Breath has been much on our minds as we’ve looped the strings of face-masks around our ears and steered clear of confined spaces. We’ve noticed anew the pale breath-clouds of others in the freezing air. Paula Meehan, a mesmeric performer of her work, has spoken of the primacy of breath to the poetic line, of the speech act to the art: “Physically to make a poem is to shape breath in space. The text is the record of that”. In this issue, she takes a look back along the roads that have led to the milestone of her new Selected Poems.  

The poem as breath-map, utterance – or more specifically, the imitation of an utterance – makes its performance by the author as fitting a destination as the page. Ailbhe Darcy considers documentary poetry, and – as if in sympathy with our confinement – takes us to two pre-lockdown performances, where body, voice, and text intersect in fascinating ways. Emily S Cooper explores a personal connection with another charismatic performer, the late Irish-American poet Michael Donaghy. Like Meehan, Donaghy held his attention to craft and performance in equal balance. Speaking his poems word-perfectly from memory, he seemed to inhabit the rhythms of the lines, his expressive hands reminiscent of the great Jacques Brel. Cooper notes the unreality of listening to online recordings of the poet, his living voice not only through the window of a screen but, indeed, of time and mortality.   

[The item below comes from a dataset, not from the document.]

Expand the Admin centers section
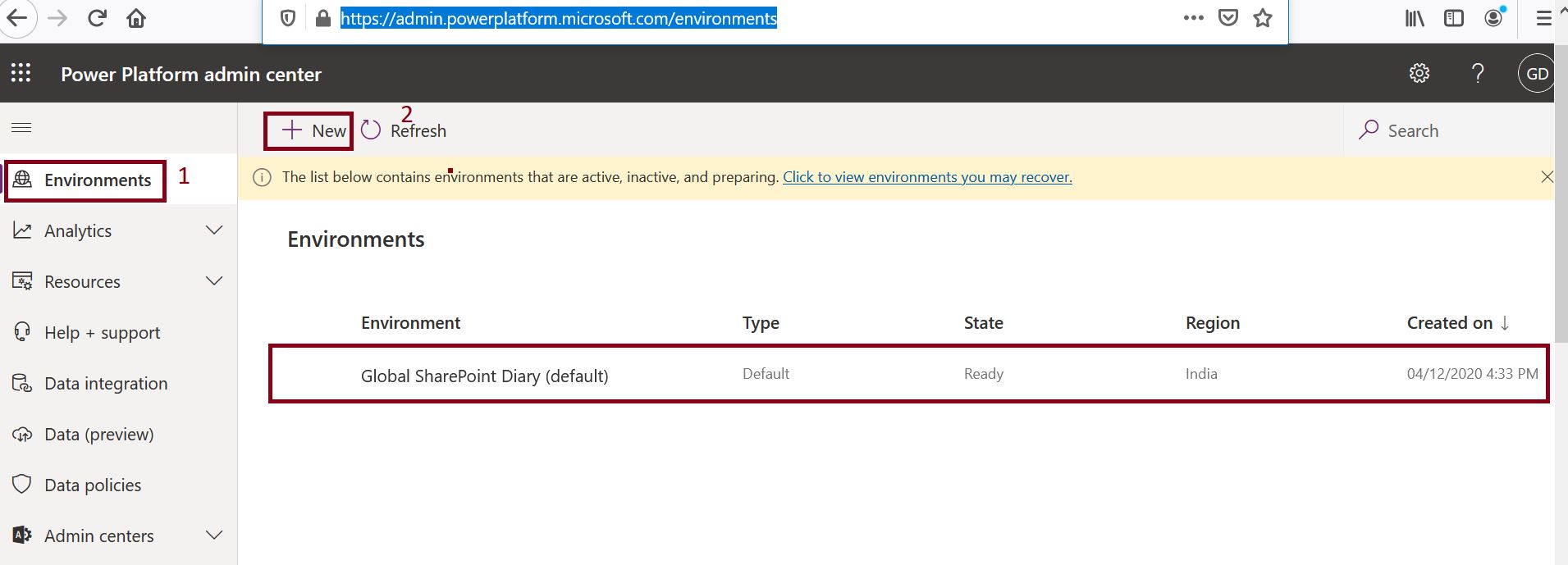 click(x=214, y=535)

The online event has its limits, of course, yet manages to harness at least some semblance of the buzz of its physical equivalent. And we’re grateful for it, and to the tireless directors who have adapted and ‘teched up’ their programmes this year. While we await the return of poetic proximity, of the breaths and coughs and greetings in a room, the smells of damp coats and municipal wine, perhaps the journal may also serve as a useful, particle-free meeting place. One aspect of being published in a magazine is the unexpected connection with the other poets in that space at that particular time. The small venue of the journal empties and refills issue by issue: the chairs are stacked and reset, glasses are rinsed, as an ever-widening community of poets comes and goes. We welcome you to this winter gathering.